Collected data entries
======
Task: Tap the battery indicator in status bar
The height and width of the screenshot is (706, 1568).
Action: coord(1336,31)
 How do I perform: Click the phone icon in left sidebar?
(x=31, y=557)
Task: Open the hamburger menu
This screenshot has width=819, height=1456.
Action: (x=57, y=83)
======
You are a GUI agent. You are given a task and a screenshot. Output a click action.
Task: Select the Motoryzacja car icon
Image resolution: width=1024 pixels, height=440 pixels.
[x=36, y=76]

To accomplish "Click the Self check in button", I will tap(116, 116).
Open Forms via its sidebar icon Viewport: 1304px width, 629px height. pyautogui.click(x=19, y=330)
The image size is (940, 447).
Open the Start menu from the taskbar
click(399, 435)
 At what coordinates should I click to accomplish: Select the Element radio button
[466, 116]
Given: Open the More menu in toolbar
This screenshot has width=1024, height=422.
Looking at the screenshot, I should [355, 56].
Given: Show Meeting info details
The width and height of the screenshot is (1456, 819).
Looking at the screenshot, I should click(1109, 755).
======
> **Your assignment**: Word for word, restate the lines of the data above that fall between the line holding "The image size is (940, 447)." and the line holding "Given: Open the More menu in toolbar", inclusive, and no other lines.

> **Reply to the task**:
The image size is (940, 447).
Open the Start menu from the taskbar
click(399, 435)
 At what coordinates should I click to accomplish: Select the Element radio button
[466, 116]
Given: Open the More menu in toolbar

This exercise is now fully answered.